2. Very rarely. The only common query is gathering users
that have not been called "today" (along with some other
qualifying criteria). More analytical queries/reports are done
for internal use and it is not essential that they be
lickity-split.
a. Usually just one connection at a time executes read
queries.
b. the users not called today query will be done once a
day.
c. Daily
d. All users for the last year (if you are asking about
retention). We will also rarely have to run for all time.
e. Not that I'm aware of (or seen) today.
f. For the simple queries we cannot afford latency between
calls and querying who was already called.
While I don't seem to be getting much support for it here
:D my write performance (which is most essential) has been
much better since I further normalized the tables and made it
so that NULL is never used and data is never updated (i.e. it
is immutable once it is written).
As for wanting to avoid NULLs I don't really know what to
say. Obviously some times NULL's are required.
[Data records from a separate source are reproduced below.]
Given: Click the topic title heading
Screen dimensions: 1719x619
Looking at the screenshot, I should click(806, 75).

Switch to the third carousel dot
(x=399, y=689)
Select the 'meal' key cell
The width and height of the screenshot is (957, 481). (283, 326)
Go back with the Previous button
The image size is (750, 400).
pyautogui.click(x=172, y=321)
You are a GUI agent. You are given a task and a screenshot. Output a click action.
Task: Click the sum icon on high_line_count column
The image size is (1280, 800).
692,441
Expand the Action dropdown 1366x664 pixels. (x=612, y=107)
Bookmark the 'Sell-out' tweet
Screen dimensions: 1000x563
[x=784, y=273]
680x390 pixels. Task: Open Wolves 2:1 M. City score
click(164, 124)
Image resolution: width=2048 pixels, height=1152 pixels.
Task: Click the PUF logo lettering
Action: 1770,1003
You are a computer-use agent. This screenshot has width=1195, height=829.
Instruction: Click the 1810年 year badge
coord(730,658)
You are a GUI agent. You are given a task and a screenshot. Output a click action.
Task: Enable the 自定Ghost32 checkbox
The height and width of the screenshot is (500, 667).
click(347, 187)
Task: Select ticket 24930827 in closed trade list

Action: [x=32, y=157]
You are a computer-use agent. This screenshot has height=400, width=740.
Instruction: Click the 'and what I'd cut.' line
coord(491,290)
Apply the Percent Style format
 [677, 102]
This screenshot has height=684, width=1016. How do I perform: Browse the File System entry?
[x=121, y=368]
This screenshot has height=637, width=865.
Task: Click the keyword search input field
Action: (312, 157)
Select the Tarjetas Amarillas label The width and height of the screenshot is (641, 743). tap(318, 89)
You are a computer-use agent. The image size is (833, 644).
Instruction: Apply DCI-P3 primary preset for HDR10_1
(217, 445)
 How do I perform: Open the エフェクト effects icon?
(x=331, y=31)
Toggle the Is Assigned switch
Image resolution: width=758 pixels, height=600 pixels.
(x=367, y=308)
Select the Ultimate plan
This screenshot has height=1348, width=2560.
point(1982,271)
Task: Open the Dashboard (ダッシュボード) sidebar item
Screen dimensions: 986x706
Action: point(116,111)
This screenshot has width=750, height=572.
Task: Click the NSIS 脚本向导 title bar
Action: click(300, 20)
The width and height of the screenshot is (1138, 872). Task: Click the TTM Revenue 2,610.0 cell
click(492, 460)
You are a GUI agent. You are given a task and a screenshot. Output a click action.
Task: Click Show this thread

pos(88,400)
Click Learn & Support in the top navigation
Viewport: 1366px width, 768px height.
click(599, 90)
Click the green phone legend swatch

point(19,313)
For this design
I don't really need them and they make the data harder to
reason about (because they are kind of open to
interpretation). They can also give you different results
than you sometimes expect (for example when looking for a non
matching key, you start having to inject some OR IS NULLs and
such). Also, the absence of null can make a lot of queries
more optimal). That said, I understand where you all are
coming from with de-normalization. It's definitely the path of
the least resistance. Our instinct is to want to see all
related data in a single table when possible.
The summary table was really a separate point from whether
or not people liked my schema or not -- I mean whether I
de-normalize as people are asking or not, there would still be
the question of a summary table for MAX and COUNT queries or
to not have a summary table for those. I probably made the
original question too open ended.